Describing the situation over the phone from Sonepur, which is about 300 kms from Ganjam, the worst affected district, Ghasiram Panda, Programme Manager for ActionAid India said, “Our partners in the worst affected parts are trying to send in as much information but the communication is slow and patchy as telephone and electricity lines are down and their phones and laptops are running on low battery. Our assessment teams are also waiting for the weather and roads to clear up.
“We are yet to access the rural areas, so a clearer picture of the true extent of damage will emerge only in a day or two. But from the early reports we’ve received from our partners on the ground it appears that damage to crops, nets, boats, kuccha (non-cemented) houses and other small infrastructure appears extensive. Over 3,000,000 trees have been uprooted, electricity and communication lines have been damaged,” added Mr Panda. “Over 230,000 houses have been damaged in Ganjam alone,” he added.
“Our partners had informed us last evening before the cyclone made landfall that some of our project areas, such as some villages of Buguda, Polasara blocks of Ganjam dist did not even have any permanent or cemented school buildings to take shelter in, so they remained in their own thatched roof houses, which may be badly affected, though they were further inland. But the weather should improve by tomorrow and the trees blocking the roads should also be moved by then.”
The cyclone wreaked havoc across a huge area, however due to the evacuation of hundreds of thousands of people from their homes to cyclone shelters and large buildings, the death toll is so far reported to be low. The storm is now moving towards the states of Madhya Pradesh and Chattisgarh. This has prompted concerns of the possibility of floods in the Mahanadi River that originates in Chattisgarh and flows into Odisha.

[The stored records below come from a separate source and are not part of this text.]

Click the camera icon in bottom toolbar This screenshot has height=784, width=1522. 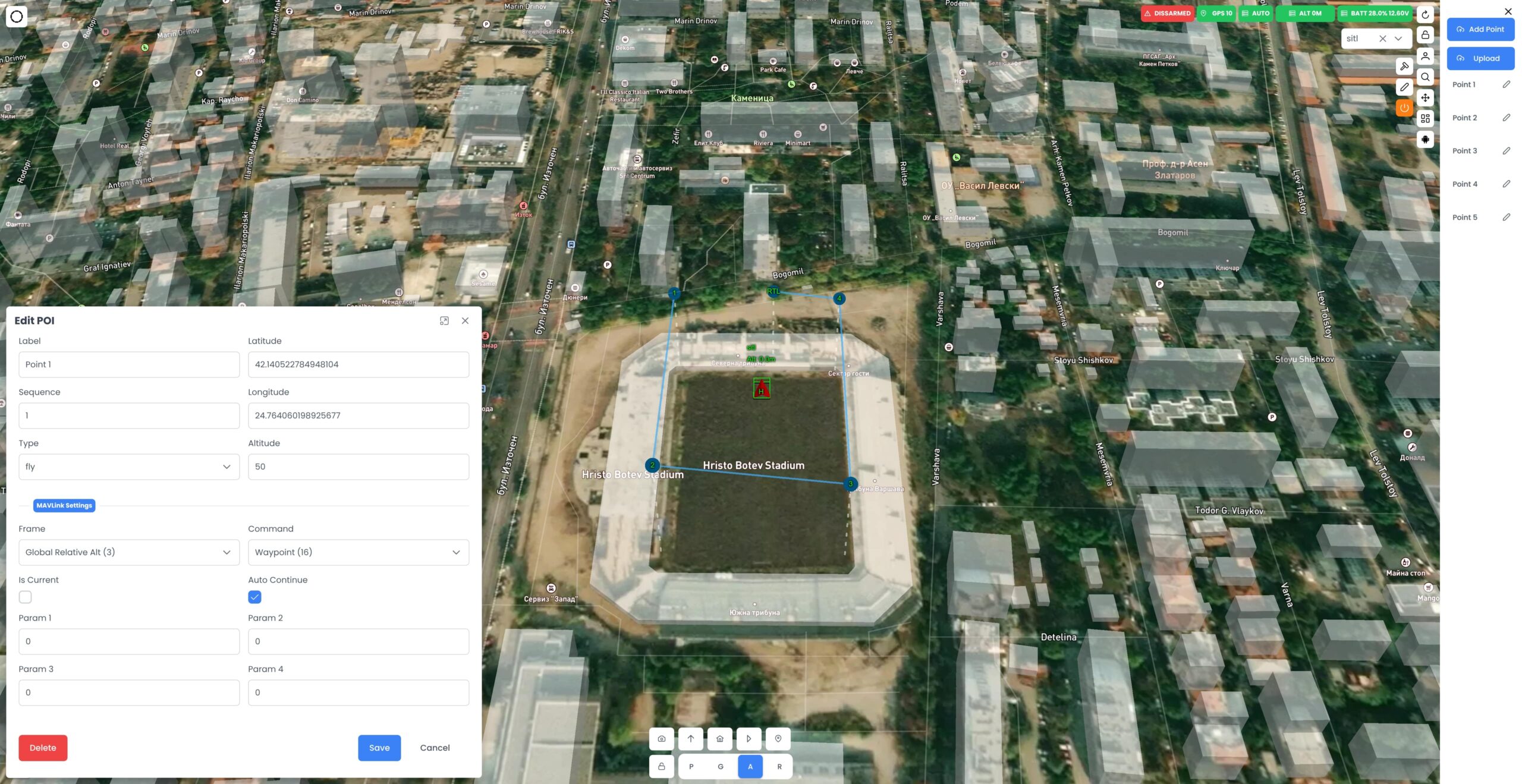tap(661, 739)
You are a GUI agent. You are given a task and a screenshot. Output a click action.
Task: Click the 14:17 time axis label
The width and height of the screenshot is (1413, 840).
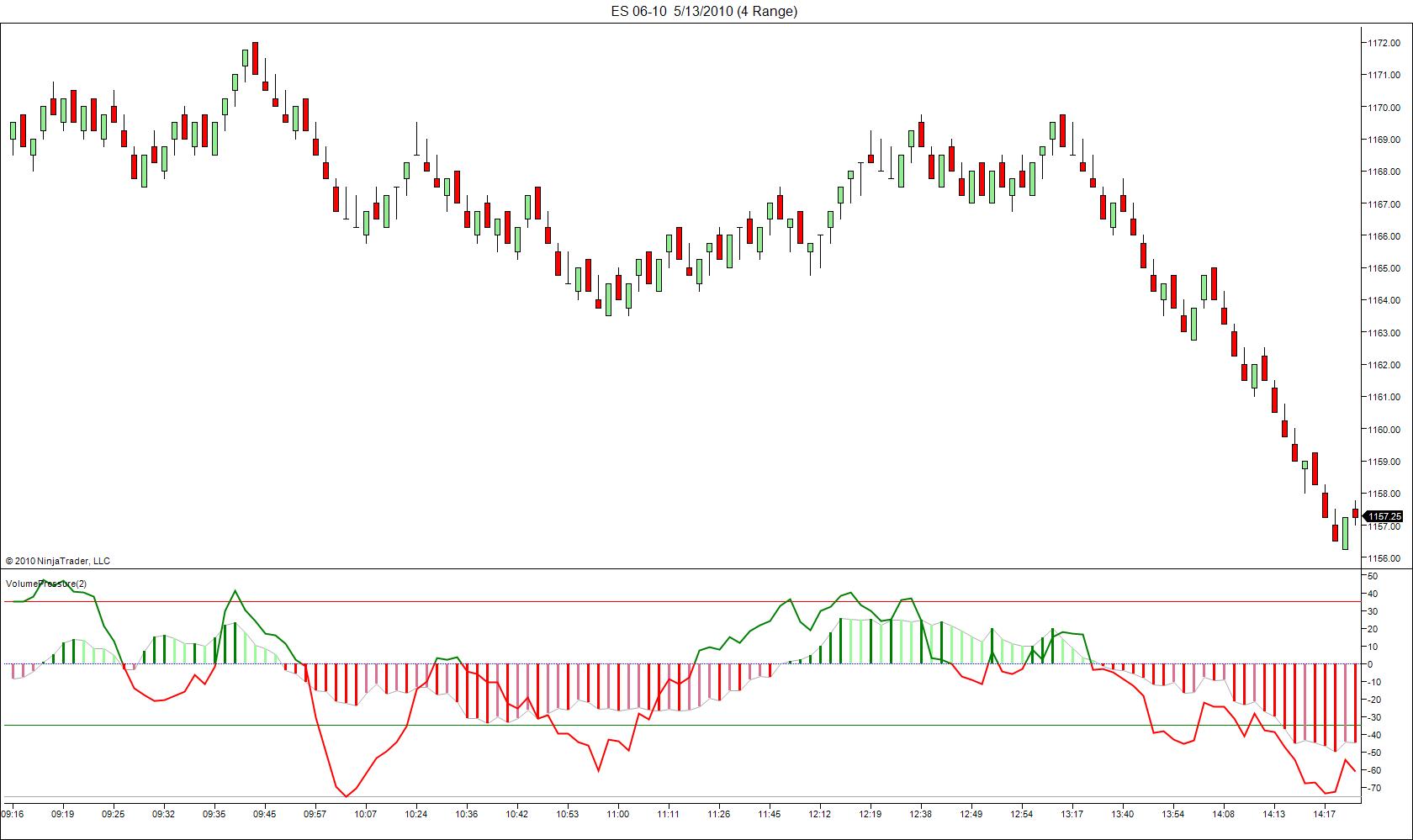1325,814
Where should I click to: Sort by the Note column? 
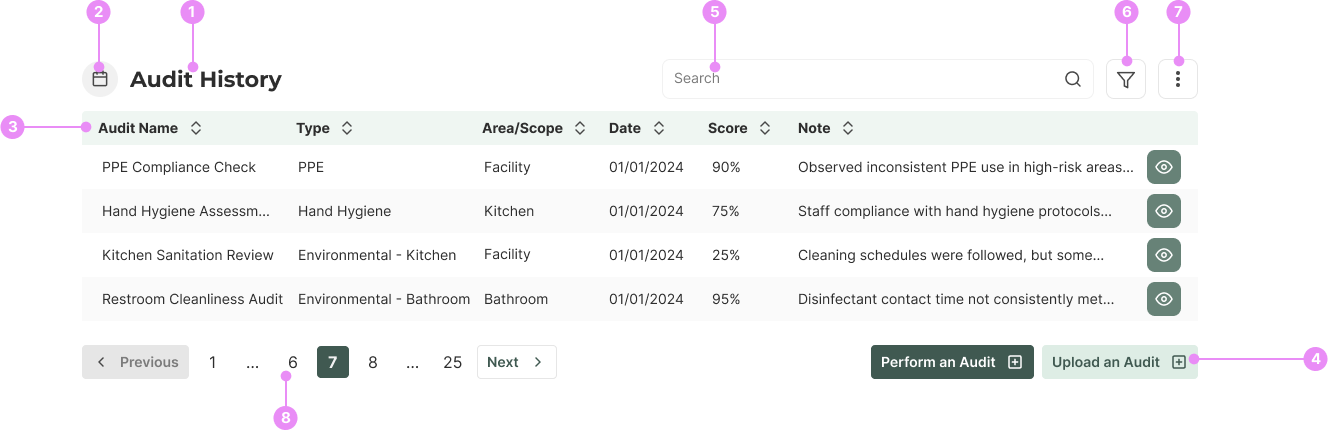click(x=848, y=128)
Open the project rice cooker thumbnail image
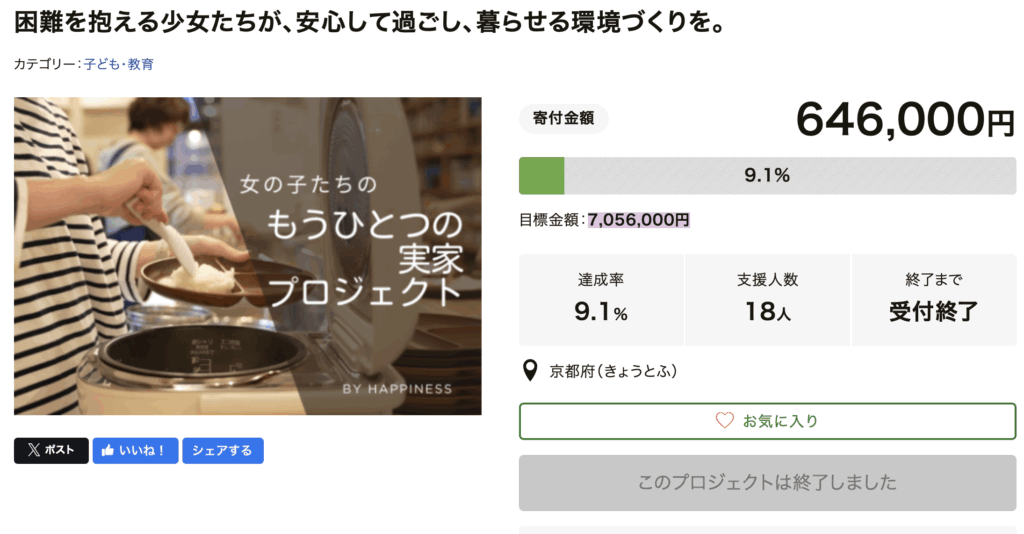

“The officials had released some amount of water from the Hirakud dam at Sambalpur (Odisha) that had reached its full capacity yesterday, but fresh warnings of heavy rainfall in Chattisgarh requires us to be vigilant to a possibility of floods in Odisha,” said Debabrat Patra, ActionAid’s Regional Manager for Odisha.
“With the weather clearing up even a little, most of the people in the shelter seem to be returning to their villages to salvage what little they can,” he said.
Mr Patra praised the government for the evacuation process but said: “The main challenge facing the government and civil society now is to rebuild livelihoods for the people primarily dependent on agriculture, since the loss of crops has been tremendous.”
Sandeep Chachra, Executive Director for ActionAid India said: “We’re relieved that the cyclone did not turn out to be as bad as earlier expected. The loss of life has been contained this time with early information and speedy action from the government evacuating nearly 900,000 people.”